Abstract
Alveolar soft part sarcoma is a rare soft tissue neoplasm that accounts for approximately 1% of all sarcomas and is usually identified in the extremities in adults. The occurrence of alveolar soft part sarcoma in the orbit is extremely rare, estimated at approximately 5% – 15% among all cases of alveolar soft part sarcoma . Here, we present a case of 29-year-old woman with orbital alveolar soft part sarcoma. We describe the magnetic resonance and F-18 2-fluoro-2-deoxy-D-glucose-position emission tomography/computed tomography findings of this case. This young woman had a spindle-shaped mass. A higher signal compared to the extraocular muscle on T1-weighted images, numerous flow voids on T2-weighted images, and intense enhancement could be key findings of this disease.
Keywords: Alveolar Soft Part Sarcoma, Magnetic Resonance Imaging, Fluorodeoxyglucose-Position Emission Tomography/Computed Tomography, Intraorbital Tumor, Flow Voids, Apparent Diffusion Coefficient
Introduction
Alveolar soft part sarcoma (ASPS) is a rare soft tissue neoplasm that accounts for approximately 1% of all sarcomas [1], and is usually identified in the extremities in adults or in the head and neck region in children [2]. Orbital ASPS is estimated to be approximately 5%-15% of all cases of ASPS [3,4], with a slight female predilection [2]. The extraconal regions are affected in approximately 89% of cases and intraconal regions are affected in about 11% of cases [5]. The median age of 13.5 years [6].
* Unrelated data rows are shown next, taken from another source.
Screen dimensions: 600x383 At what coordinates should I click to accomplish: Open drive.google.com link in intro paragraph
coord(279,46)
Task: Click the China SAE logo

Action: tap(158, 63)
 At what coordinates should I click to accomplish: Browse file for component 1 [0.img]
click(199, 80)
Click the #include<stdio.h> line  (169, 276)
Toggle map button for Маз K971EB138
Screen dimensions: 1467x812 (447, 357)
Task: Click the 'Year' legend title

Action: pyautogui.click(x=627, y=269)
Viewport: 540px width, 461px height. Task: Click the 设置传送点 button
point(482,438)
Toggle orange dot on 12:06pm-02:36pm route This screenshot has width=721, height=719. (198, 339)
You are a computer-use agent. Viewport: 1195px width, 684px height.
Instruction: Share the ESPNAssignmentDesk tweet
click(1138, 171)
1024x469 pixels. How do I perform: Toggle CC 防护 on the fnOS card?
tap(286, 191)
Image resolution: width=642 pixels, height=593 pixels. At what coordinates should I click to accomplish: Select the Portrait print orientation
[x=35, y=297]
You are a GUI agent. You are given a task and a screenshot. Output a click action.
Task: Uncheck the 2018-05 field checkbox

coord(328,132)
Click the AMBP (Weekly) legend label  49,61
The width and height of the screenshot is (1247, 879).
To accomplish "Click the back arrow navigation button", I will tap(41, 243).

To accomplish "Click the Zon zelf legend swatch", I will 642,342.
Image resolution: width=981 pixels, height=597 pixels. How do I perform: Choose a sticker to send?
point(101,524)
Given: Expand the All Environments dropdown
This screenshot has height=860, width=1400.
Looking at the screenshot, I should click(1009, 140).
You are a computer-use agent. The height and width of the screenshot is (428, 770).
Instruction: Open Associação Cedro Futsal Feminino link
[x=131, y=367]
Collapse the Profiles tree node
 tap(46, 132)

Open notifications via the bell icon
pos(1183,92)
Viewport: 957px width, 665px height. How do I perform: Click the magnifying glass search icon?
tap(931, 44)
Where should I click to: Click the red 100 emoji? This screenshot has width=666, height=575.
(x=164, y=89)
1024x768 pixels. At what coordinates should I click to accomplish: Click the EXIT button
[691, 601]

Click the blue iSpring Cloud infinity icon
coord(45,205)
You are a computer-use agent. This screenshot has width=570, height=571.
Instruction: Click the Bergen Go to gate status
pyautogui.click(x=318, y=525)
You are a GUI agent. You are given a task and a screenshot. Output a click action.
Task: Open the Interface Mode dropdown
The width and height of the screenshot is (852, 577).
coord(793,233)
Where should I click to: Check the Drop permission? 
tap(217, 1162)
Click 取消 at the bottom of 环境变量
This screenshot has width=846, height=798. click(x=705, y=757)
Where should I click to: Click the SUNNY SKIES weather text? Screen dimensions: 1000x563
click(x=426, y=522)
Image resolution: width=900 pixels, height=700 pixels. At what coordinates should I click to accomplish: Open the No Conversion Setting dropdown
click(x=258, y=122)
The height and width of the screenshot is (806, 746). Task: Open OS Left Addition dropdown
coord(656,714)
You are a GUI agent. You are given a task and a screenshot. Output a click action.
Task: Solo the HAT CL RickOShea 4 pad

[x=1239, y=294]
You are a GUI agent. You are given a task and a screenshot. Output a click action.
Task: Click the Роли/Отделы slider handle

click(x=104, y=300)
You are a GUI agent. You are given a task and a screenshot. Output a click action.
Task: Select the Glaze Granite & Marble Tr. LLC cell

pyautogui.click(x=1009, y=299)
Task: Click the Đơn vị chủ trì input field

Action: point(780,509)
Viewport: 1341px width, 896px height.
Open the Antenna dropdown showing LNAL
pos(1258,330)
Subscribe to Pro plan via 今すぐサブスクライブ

Herein, we report the case of a patient with orbital ASPS. We aimed to discuss the magnetic resonance imaging (MRI) including diffusion-weighted imaging (DWI) and F-18 2-fluoro-2-deoxy-D-glucose-positron emission tomography/computed tomography (FDG-PET/CT) findings associated with this case of orbital ASPS.
Case report
A 29-year-old Asian woman who was previously healthy presented to our hospital for complaining of discomfort, pain, and diplopia in her left eye lasting for one month. There were no significant medical or surgical histories and her family history showed that only her maternal aunt had colon cancer. Routine laboratory test results were normal. Physical examination revealed an exophthalmos in the left orbit and there were slight abduction and supination abnormalities of the left eye, which caused the eye position to be left inferior strabismus.
Computed tomography (CT) revealed a spindle-shaped mass with a well-defined border and smooth margin in the left orbit (Fig. 1). No calcification was observed in the mass (Fig. 1a). The mass showed an intense contrast enhancement (Fig. 1b). The lateral wall of the left orbit was slightly thinned by the mass (Fig. 1c).
Fig. 1.
Non-contrast axial CT reveals a spindle-shaped mass in the left orbit. There is no calcification in the mass (a) After contrast administration, a homogeneous enhancement is observed (b) Bone window CT (window level/width, 700/2000 HU) reveals thinning of the lateral wall (c; arrow). CT, computed tomography.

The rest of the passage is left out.